Dhanjee argued that the entire Act was unconstitutional due to the sheer extent to which it contravened the Constitution of Seychelles.
The ruling delivered this morning by the Presiding Judge, acting Chief Justice Durai Karunakaran, and Supreme Court Judges Bernadin Renaud, Gustave Dodin, and Crawford Mckee found a total of 18 sections and subsections of the act to be unconstitutional, citing that they violate a particular article of the country’s constitutions.
These “unconstitutional sections” have been declared void, or not legally binding.
“Two cases of the same nature joining certain similar issues were brought before the Court and, by agreement of Counsel for all the parties involved, were heard together and the Court has drawn up only one judgment addressing the issues raised in both applications,” reads the judgment.
SNP, SUP and Citizens Democracy Watch were being represented by Lawyer Anthony Derjacques while Dhanjee’s attorney was Alexia Amesbury.
One of the lawyers, Derjacques has expressed satisfaction with the judges’ ruling.
“…the constitutional court has been extremely progressive and has applied best constitutional standards worldwide and has prevented a law that hinders people’s rights in Seychelles from being implemented,” he said in an interview with SNA.
Some of the sections which Derjacques said was very important which the Court found to be unconstitutional include Section 3, which allows the Commissioner of Police to be subject to general or special directions from the Home Affairs Minister, as well as section 5 through section 9 which tightly regulates public gatherings, processions and rallies.
Section 24, which states that the President has the power to impose a curfew, meaning that no person would be allowed outdoors between prescribed hours, and section 29 which allows for the seizure of camera footage of law enforcement activities and officials were also both deemed to violate the provisions of the constitution.
Expressing herself on the outcome of the case Amesbury said there are two main rights that have been most violated by sections of the POA, that were being challenged.

WORK REQUEST
Please copy the passage on the Seychelles court ruling word for word, starting at "SNP, SUP and" and ending at "interview with SNA.". The items are not needed here.

EXERCISE DATA
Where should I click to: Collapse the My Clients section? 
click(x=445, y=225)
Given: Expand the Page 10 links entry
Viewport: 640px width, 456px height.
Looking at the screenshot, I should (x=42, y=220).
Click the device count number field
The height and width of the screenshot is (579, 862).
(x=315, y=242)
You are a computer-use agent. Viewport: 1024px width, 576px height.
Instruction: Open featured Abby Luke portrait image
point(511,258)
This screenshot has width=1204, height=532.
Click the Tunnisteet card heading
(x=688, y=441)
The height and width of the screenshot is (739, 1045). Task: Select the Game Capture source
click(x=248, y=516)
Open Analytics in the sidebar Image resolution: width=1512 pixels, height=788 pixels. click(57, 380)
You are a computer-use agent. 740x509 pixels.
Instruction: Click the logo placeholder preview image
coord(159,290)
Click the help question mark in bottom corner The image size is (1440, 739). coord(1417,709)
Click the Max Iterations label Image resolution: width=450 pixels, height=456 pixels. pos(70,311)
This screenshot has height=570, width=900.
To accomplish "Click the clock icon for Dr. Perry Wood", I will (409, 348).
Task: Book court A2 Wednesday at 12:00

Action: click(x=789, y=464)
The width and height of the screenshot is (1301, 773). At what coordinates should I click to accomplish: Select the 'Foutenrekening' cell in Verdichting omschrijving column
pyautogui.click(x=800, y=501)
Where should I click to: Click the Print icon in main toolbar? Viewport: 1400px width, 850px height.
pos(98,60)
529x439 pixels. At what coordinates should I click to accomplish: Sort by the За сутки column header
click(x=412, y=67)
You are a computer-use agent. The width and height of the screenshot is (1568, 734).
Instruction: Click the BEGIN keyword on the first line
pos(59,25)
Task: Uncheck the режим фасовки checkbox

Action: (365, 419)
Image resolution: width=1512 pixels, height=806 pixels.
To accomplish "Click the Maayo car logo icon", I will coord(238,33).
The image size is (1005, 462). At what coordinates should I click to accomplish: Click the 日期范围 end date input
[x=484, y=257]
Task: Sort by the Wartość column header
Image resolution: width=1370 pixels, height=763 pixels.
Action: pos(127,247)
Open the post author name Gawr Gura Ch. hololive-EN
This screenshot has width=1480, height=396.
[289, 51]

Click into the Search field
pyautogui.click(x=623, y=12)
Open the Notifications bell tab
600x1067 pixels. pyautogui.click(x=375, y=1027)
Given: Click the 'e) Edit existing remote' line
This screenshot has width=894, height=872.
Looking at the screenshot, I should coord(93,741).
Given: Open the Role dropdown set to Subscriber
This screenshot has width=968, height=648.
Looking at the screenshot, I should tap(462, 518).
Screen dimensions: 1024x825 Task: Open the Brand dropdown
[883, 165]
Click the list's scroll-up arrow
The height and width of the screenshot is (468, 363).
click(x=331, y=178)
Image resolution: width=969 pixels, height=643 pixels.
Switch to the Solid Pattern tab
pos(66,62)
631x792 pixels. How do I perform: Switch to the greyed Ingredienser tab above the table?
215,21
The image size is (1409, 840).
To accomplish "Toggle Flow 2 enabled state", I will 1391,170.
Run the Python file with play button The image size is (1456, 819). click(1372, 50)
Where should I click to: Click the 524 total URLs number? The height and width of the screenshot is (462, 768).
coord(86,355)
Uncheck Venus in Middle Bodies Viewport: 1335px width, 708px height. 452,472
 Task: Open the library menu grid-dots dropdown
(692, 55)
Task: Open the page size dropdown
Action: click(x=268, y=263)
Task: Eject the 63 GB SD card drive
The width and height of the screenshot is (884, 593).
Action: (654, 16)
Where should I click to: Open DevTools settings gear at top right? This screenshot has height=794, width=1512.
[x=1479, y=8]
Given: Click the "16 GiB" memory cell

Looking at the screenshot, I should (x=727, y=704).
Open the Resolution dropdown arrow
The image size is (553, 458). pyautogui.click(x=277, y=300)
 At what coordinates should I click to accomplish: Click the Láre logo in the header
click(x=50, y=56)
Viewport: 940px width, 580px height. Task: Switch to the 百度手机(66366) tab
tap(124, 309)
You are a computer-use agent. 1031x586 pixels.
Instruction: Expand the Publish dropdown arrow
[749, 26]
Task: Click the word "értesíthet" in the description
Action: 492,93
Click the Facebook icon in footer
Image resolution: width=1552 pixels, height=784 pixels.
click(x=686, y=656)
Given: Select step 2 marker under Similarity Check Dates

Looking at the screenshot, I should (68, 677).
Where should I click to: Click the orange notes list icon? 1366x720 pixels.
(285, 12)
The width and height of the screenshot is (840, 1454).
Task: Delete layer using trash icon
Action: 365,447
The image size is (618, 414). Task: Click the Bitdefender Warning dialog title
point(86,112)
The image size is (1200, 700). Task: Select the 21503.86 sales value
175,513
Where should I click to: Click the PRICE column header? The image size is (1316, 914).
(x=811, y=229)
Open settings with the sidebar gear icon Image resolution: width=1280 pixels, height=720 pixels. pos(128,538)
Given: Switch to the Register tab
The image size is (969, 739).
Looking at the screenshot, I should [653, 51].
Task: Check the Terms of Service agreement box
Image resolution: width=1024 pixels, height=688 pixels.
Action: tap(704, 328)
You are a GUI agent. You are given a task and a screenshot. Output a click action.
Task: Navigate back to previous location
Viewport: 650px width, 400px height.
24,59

RESPONSE TO THIS EXERCISE
SNP, SUP and Citizens Democracy Watch were being represented by Lawyer Anthony Derjacques while Dhanjee’s attorney was Alexia Amesbury.
One of the lawyers, Derjacques has expressed satisfaction with the judges’ ruling.
“…the constitutional court has been extremely progressive and has applied best constitutional standards worldwide and has prevented a law that hinders people’s rights in Seychelles from being implemented,” he said in an interview with SNA.